* _SUPPLIED INFORMATION_:
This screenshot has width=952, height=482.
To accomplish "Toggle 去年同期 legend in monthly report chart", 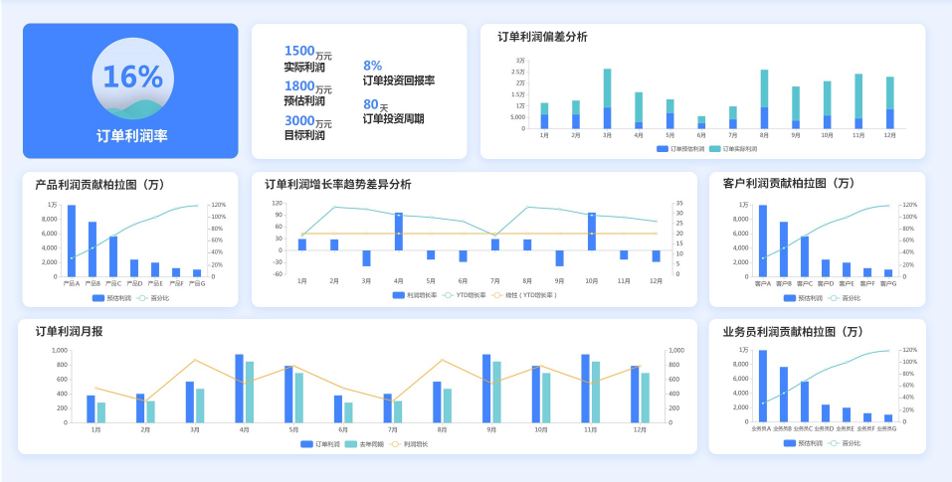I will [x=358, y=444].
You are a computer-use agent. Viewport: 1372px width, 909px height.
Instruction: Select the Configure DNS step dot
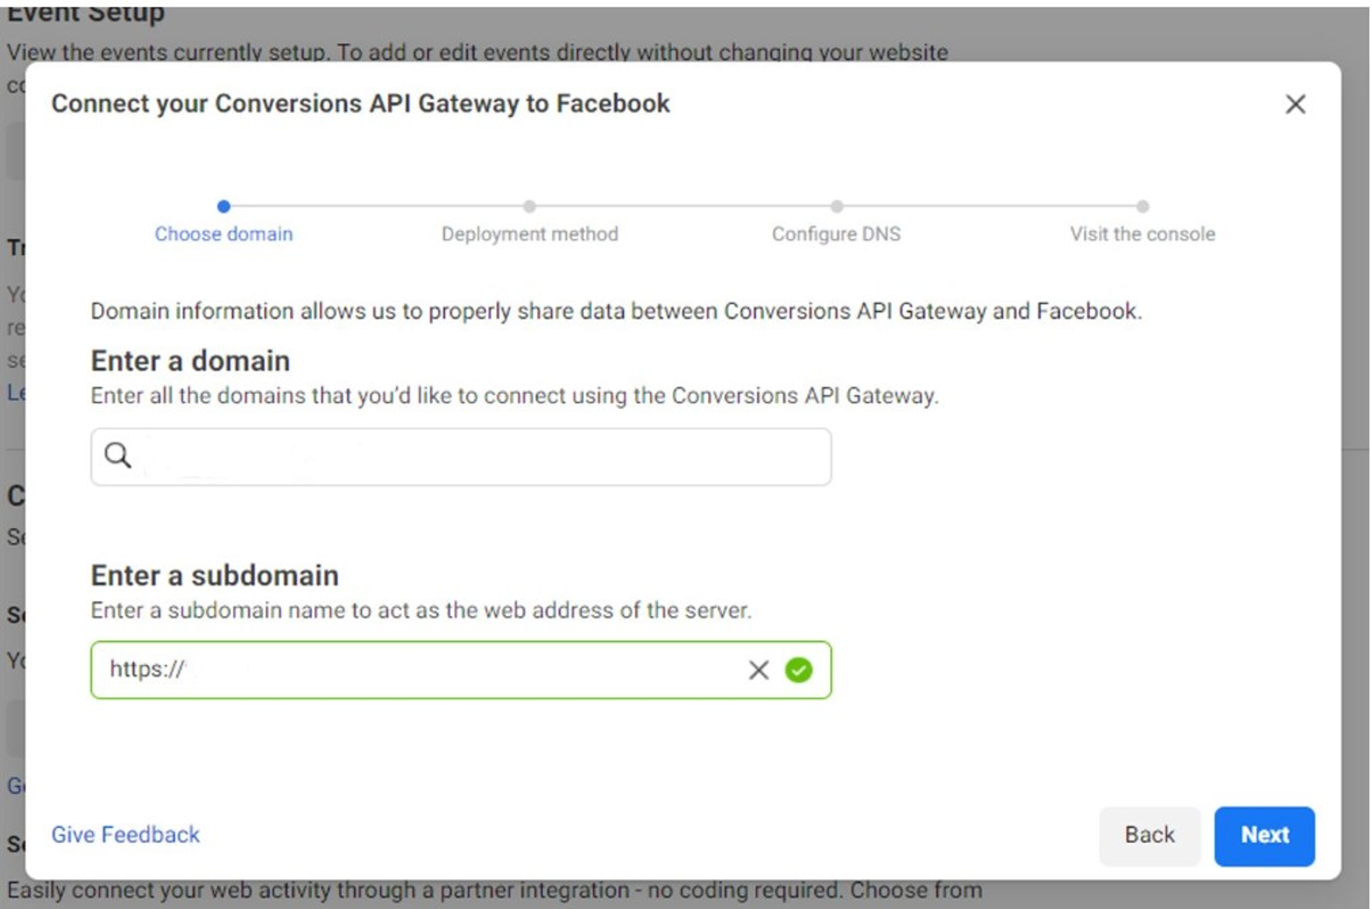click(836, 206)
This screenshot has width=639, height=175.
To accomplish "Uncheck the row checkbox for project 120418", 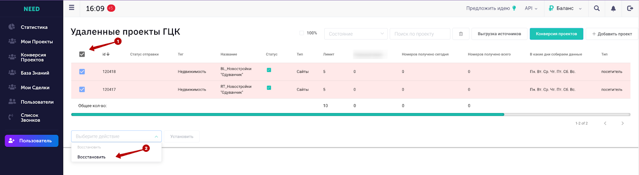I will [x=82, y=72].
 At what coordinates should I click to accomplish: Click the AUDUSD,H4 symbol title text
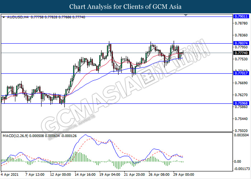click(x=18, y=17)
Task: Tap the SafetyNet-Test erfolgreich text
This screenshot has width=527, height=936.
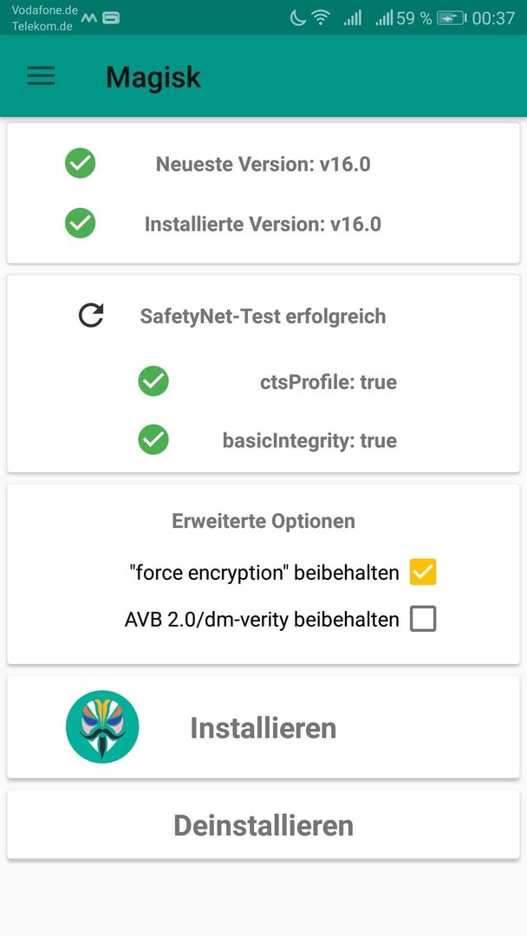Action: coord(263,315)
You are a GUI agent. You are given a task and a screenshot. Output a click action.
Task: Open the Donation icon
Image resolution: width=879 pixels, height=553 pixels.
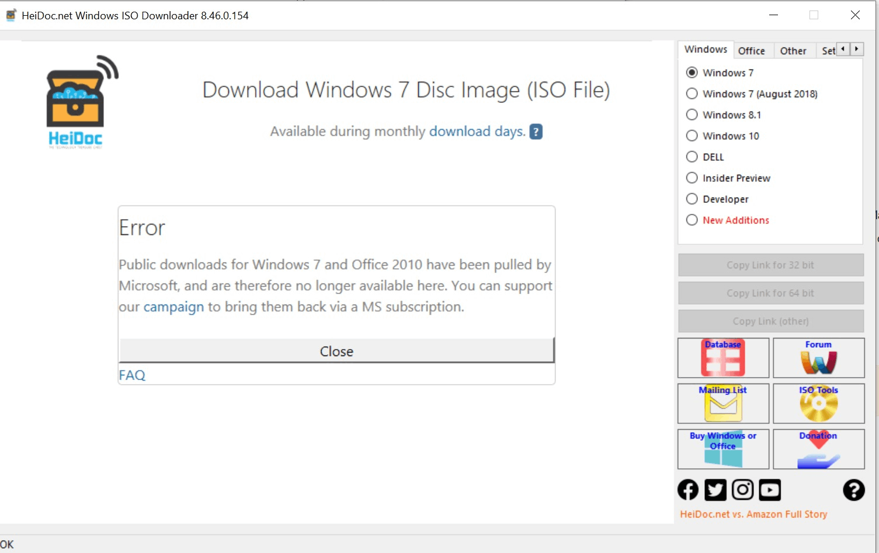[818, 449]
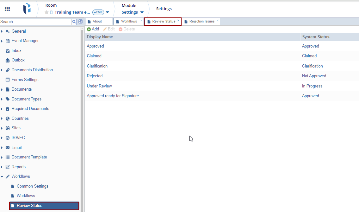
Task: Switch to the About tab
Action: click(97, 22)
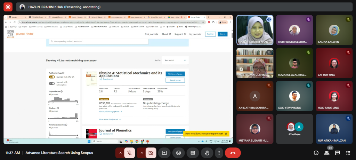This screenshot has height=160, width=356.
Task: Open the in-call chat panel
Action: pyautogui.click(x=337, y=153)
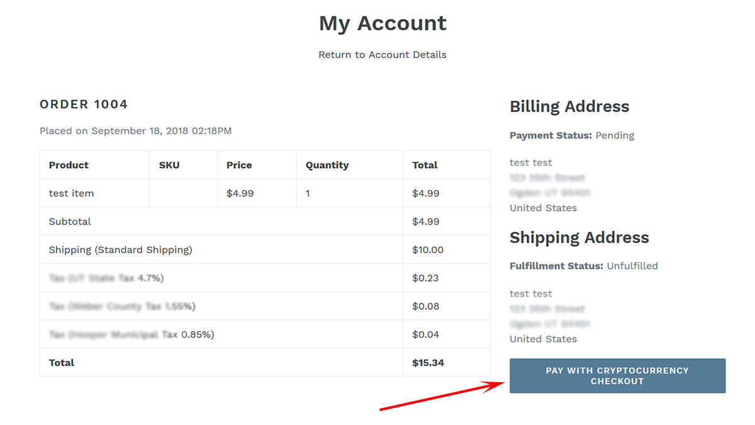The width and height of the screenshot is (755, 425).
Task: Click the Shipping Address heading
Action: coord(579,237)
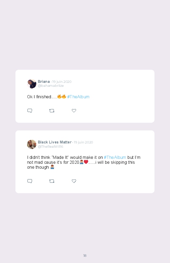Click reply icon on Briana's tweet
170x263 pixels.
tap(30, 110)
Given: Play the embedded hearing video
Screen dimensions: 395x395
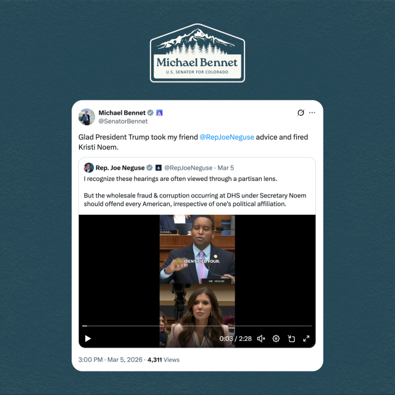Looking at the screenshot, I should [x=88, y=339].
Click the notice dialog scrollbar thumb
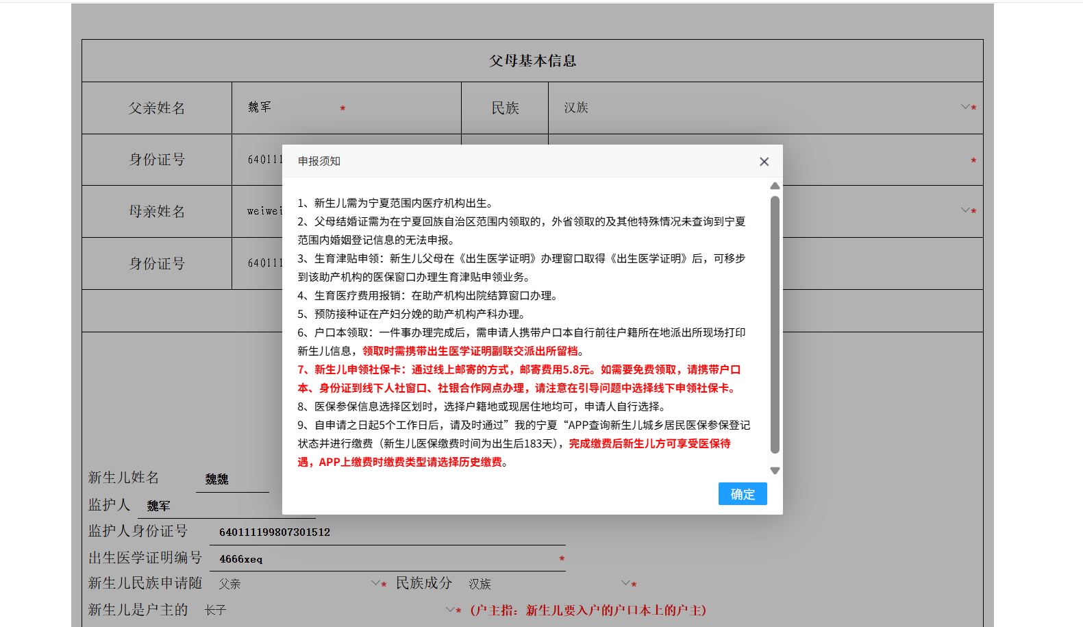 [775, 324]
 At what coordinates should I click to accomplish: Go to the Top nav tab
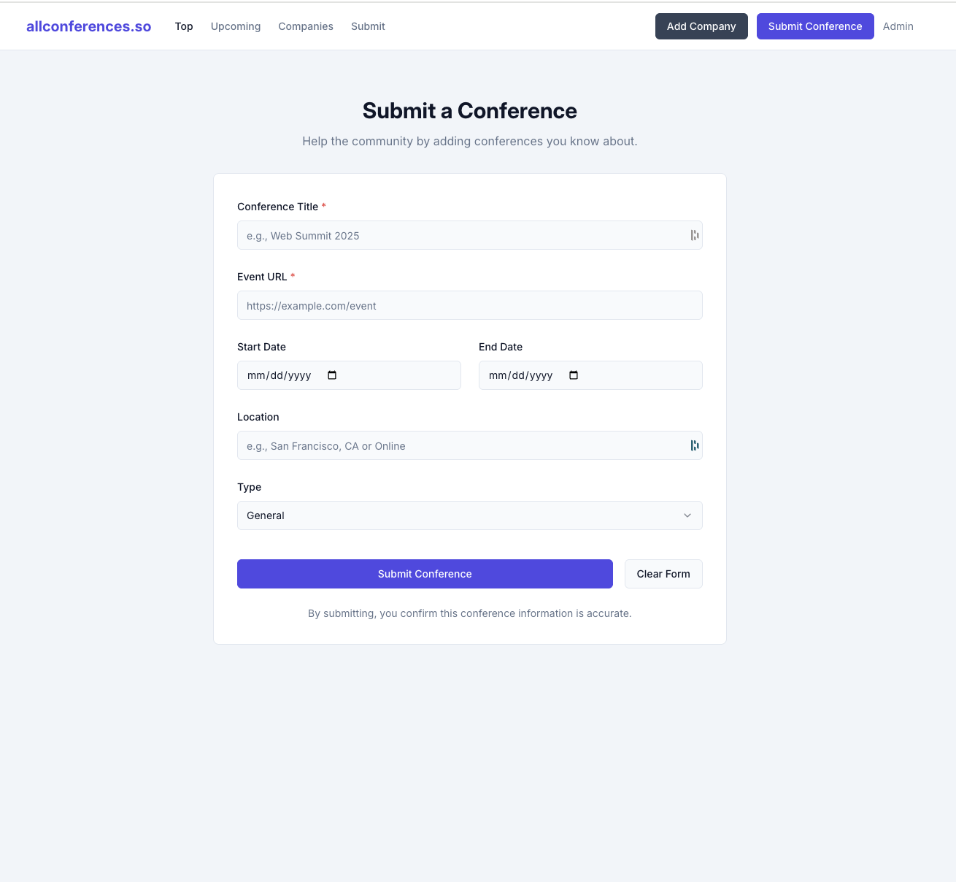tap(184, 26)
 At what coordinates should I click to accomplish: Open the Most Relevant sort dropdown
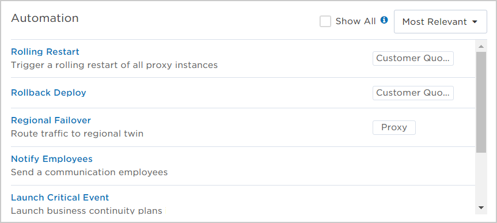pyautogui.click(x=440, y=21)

* _EXERCISE DESCRIPTION_:
Every line above that includes the string "agent" needs to be copied.

* _RESPONSE TO THE EXERCISE_:
You are a computer-use agent. Viewport: 1372px width, 909px height.
You are a GUI agent. You are given a task and a screenshot. Output a click action.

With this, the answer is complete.